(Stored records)
• • • • • • •

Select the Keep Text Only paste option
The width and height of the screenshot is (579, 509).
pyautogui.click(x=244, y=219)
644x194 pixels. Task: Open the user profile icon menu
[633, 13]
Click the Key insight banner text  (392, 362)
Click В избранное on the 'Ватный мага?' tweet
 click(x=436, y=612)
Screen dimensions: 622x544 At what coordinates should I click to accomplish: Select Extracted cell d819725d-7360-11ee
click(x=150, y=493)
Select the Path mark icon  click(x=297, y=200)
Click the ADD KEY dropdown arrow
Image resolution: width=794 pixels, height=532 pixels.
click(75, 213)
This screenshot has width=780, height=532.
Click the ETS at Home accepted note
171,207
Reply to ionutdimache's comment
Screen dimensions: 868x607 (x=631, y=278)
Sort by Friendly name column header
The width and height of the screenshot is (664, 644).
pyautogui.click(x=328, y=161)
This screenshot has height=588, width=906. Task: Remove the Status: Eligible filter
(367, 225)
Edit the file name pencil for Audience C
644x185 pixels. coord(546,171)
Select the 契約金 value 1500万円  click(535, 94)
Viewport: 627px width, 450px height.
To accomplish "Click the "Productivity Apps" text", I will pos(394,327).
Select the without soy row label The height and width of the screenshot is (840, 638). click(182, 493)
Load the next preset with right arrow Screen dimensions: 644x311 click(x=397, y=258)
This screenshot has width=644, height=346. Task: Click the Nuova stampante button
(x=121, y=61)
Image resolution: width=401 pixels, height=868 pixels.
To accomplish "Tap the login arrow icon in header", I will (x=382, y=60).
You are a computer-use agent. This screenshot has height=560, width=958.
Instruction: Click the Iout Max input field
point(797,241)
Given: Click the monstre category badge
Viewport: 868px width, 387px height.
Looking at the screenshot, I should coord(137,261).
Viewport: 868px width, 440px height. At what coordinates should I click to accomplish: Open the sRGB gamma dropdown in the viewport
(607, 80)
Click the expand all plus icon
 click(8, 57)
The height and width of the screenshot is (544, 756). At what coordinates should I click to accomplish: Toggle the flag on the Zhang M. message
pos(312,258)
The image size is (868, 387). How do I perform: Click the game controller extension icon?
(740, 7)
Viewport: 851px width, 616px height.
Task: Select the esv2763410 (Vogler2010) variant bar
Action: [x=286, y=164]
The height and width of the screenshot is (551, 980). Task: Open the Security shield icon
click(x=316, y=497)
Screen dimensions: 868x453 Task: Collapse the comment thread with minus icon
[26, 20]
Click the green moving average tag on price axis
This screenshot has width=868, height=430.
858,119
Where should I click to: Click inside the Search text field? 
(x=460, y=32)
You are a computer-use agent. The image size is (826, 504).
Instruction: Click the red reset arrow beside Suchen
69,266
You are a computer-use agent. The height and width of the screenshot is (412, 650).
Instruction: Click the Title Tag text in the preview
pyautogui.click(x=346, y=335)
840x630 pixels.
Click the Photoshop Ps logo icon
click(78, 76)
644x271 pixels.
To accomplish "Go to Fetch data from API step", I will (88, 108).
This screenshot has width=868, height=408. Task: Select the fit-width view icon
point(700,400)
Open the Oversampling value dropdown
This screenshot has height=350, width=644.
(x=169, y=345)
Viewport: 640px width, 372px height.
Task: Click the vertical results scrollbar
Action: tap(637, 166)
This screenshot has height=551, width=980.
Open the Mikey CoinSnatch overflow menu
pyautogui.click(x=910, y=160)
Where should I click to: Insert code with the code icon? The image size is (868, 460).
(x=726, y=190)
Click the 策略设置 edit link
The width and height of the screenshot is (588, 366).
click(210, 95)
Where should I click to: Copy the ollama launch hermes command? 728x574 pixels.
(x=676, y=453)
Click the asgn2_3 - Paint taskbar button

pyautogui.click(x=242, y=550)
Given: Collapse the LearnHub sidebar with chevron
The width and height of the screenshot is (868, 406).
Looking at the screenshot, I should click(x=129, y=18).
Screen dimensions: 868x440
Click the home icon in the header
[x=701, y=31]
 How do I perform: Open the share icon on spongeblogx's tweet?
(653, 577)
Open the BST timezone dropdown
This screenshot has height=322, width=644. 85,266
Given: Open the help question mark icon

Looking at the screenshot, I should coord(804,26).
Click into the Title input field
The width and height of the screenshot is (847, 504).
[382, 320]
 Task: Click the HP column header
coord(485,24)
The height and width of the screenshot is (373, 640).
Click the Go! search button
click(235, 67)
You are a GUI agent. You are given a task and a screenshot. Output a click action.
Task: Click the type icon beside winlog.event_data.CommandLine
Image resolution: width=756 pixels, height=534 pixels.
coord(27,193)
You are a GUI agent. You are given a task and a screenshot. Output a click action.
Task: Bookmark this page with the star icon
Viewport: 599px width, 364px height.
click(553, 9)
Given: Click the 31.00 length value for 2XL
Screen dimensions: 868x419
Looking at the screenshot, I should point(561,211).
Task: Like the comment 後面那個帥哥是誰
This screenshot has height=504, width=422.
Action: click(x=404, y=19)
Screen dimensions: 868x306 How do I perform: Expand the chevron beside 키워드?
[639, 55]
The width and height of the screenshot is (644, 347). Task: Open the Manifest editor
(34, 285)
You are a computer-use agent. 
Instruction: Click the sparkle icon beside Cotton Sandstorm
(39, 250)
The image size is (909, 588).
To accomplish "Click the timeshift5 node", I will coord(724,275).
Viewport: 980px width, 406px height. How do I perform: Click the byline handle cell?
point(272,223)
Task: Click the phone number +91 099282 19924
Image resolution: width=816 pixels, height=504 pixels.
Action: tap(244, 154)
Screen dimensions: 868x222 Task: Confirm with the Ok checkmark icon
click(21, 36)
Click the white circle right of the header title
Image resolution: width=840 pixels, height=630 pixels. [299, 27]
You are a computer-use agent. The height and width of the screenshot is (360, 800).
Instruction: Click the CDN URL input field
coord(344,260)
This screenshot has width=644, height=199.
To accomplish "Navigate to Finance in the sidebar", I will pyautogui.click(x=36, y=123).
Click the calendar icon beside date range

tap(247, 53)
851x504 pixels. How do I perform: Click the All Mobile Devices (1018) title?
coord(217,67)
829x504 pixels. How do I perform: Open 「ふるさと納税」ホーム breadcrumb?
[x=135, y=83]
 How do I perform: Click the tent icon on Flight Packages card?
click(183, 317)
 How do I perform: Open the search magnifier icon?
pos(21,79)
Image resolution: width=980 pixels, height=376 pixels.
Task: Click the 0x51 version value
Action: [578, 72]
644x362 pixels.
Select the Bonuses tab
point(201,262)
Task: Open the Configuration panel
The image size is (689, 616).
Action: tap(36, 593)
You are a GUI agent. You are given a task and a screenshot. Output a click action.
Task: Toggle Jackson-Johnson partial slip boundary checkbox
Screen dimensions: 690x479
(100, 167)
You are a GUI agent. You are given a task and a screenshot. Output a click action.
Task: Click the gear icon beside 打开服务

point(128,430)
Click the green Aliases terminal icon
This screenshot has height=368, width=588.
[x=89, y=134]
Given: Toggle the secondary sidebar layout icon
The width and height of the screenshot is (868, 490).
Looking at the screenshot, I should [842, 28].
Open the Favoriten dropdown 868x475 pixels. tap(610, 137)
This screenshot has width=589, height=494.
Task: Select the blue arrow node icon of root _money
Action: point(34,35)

• • • • • • •

WORK ORDER: Your answer should be the lines of the records that hold the string "sidebar".

WRITTEN SOLUTION:
Given: Collapse the LearnHub sidebar with chevron
To accomplish "Navigate to Finance in the sidebar", I will pyautogui.click(x=36, y=123).
Given: Toggle the secondary sidebar layout icon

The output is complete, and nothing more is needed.